## Work to complete
1. List every person named in the news report on Wisconsin's anti-union law.
2. Write a continuation of the news report on Wisconsin's anti-union law, starting right after its last sentence.

## Text segment
☆ ☆ ☆ ☆

MADISON, Wisc. (CN) - In a new twist in the vicious fight over Wisconsin's anti-union law, Wisconsin's Democratic secretary of state told the state Supreme Court he does not want to be represented by the state's Republican attorney general in a legal fight.

Secretary of State Doug La Follette on Wednesday asked the Wisconsin Supreme Court for permission to replace Attorney General J.B. Van Hollen as his legal counsel.

La Follette said he does not want Van Hollen to appeal a Dane County Judge's March 18 ruling that the law cannot be published - the final step necessary for it to be enforced - because the Legislature may have violated the open meetings law to pass it.

Dane County Judge Maryann Sumi prohibited La Follette from publishing the so-called Budget Repair Bill, after Dane County District Attorney Ismael Ozanne sued the state, saying Republican lawmakers had violated the state's open meetings law when they used a legislative trick to ram the bill through without a quorum.

Sumi barred La Follette from publishing the law, so Gov. Scott Walker and his Republican majority had the Legislative Reference Bureau publish it, and Walker began enforcing the law on a weekend.

☆ ☆ ☆ ☆

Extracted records
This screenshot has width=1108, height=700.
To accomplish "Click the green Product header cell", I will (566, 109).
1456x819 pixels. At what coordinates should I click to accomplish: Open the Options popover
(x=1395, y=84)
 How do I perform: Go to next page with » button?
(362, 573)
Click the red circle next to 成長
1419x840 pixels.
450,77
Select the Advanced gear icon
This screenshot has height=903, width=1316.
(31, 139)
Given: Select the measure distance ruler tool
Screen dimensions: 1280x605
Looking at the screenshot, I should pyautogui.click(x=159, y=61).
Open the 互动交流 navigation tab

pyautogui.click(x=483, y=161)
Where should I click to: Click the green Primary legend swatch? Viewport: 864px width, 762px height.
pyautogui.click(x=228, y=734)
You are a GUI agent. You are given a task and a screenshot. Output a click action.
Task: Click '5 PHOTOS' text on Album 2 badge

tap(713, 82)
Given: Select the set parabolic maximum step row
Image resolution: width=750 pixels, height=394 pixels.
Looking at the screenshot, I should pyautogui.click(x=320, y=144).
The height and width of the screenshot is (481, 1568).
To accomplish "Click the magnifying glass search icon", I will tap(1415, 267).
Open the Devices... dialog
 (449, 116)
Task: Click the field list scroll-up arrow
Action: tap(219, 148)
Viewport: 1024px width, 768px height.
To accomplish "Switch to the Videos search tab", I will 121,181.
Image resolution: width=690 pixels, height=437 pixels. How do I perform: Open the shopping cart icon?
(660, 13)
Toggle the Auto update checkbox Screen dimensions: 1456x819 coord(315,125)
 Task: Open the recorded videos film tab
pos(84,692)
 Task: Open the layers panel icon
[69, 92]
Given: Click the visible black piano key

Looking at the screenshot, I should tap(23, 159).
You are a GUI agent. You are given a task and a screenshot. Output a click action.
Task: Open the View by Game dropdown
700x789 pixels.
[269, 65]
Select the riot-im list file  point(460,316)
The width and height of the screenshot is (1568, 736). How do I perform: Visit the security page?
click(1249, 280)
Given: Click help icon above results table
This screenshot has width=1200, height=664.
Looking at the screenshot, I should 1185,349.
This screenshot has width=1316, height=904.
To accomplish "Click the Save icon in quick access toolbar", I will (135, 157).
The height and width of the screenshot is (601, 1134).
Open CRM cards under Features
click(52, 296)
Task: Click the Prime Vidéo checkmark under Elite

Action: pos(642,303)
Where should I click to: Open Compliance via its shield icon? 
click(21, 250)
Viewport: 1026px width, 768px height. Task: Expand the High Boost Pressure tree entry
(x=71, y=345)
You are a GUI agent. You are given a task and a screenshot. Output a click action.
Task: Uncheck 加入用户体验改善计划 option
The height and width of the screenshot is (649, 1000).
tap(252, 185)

☆ ☆ ☆ ☆

## Expected results
1. Doug La Follette, J.B. Van Hollen, Maryann Sumi, Ismael Ozanne, Scott Walker

2.
Sumi then reissued her injunction, telling Walker in no uncertain terms that the Legislative Reference Bureau couldn't publish the law either, and Walker could not enforce it, until the smoke clears from the legal battlefield.

The law prohibits unions representing public employees from collectively bargaining for anything other than salary, and contains other onerous provisions to make union representation more difficult for public workers.

Furor over the law caused Democratic lawmakers to flee the state for 3 weeks, during which Republicans decided that a Budget Repair Bill was not a "fiscal" bill, and so didn't need a quorum, and passed it without one.

Ozanne's lawsuit is one of several challenging the law. At least one other lawsuit claims the bill is unconstitutional.

La Follette told the state Supreme Court that Van Hollen didn't consult him before appealing Judge Sumi's order.